-- DESCRIPTION OF THE TASK --
Beginning at the line with "Task: Collapse the Op tree node" in the records below, return each line up to and including the last, exactly as it stands, but not the pictures.

Collected data:
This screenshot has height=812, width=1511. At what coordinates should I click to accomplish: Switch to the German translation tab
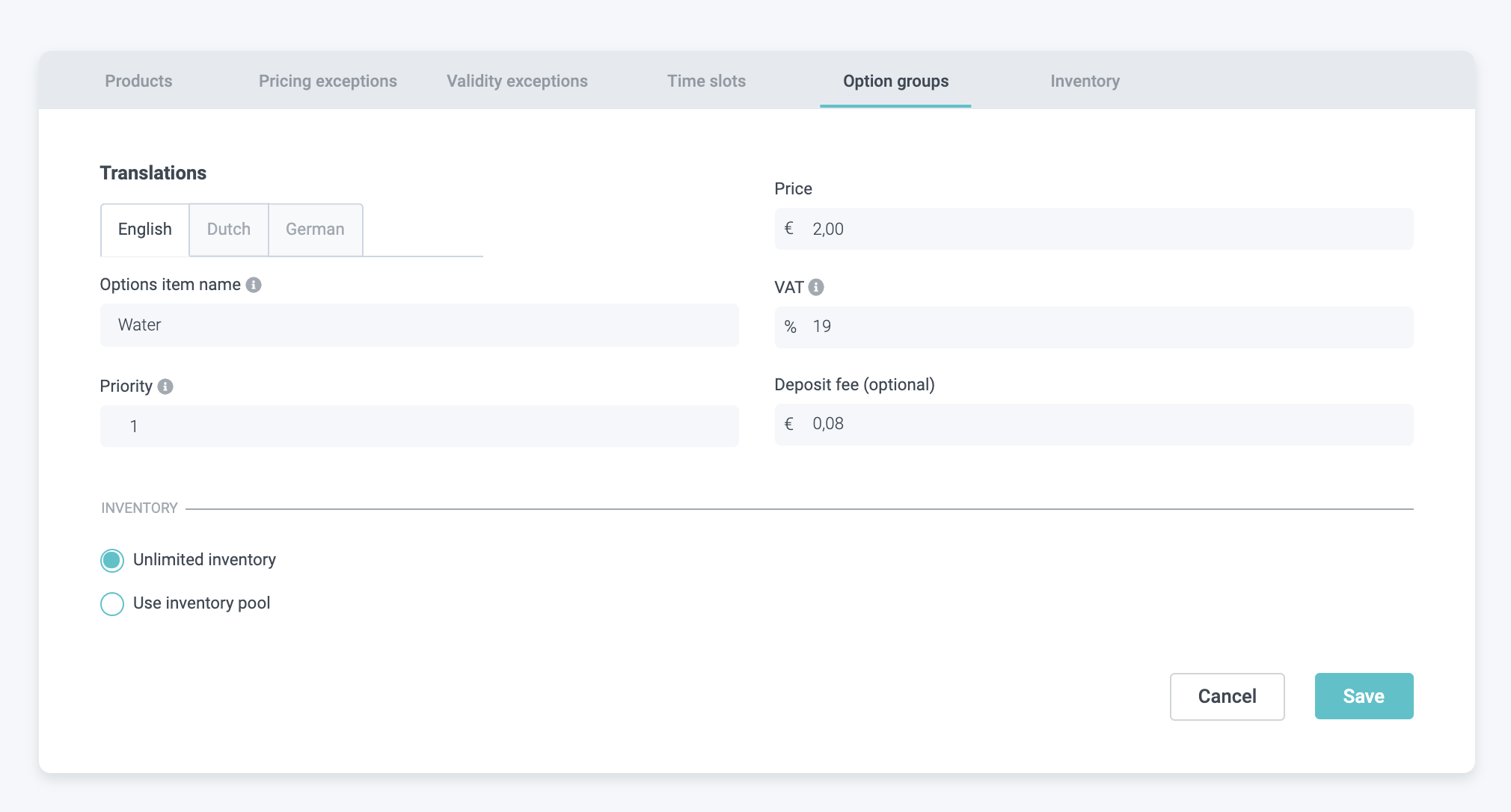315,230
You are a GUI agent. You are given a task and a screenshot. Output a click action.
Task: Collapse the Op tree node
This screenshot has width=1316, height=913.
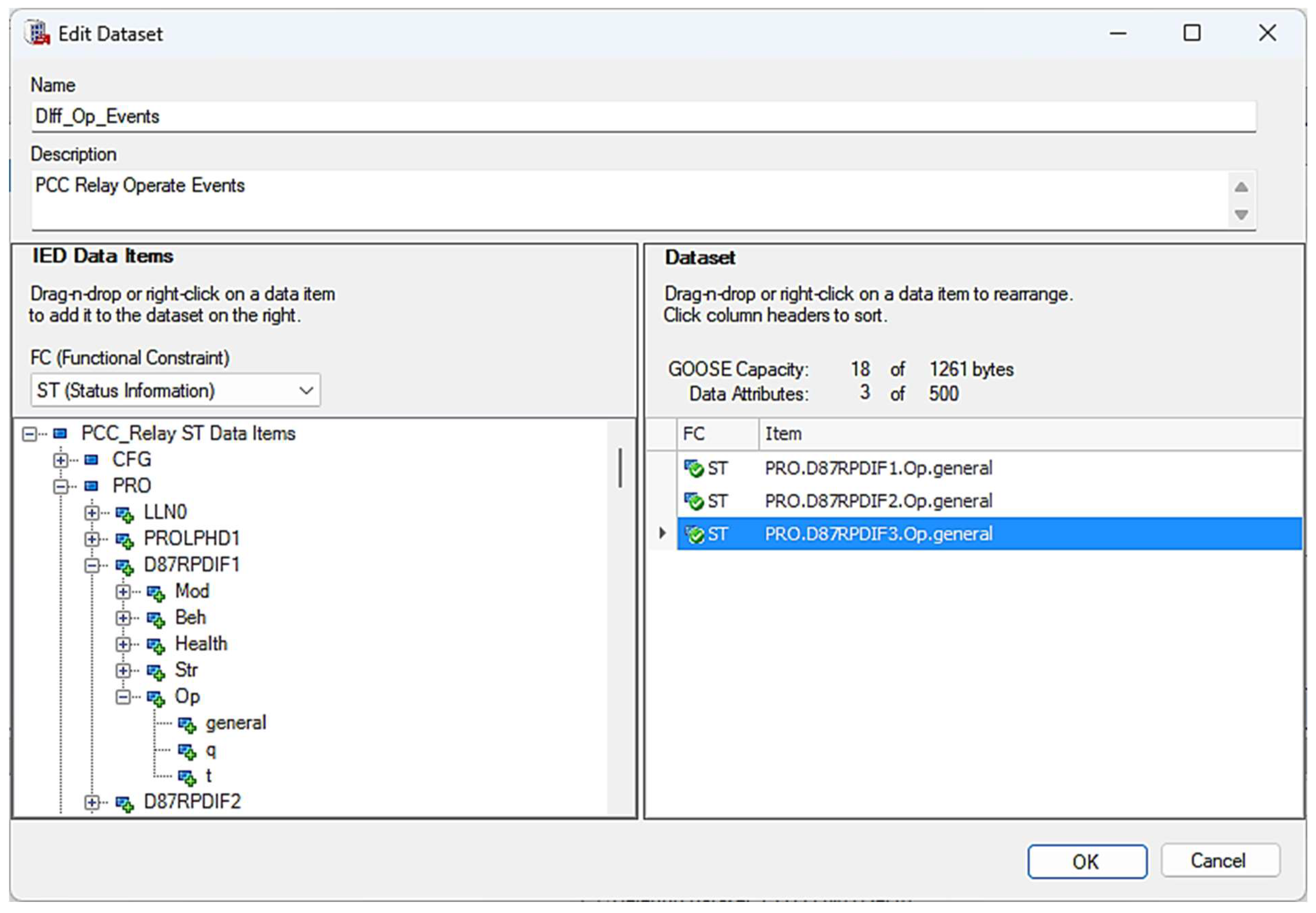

-- SOLUTION TO THE PROBLEM --
Task: Collapse the Op tree node
This screenshot has width=1316, height=913.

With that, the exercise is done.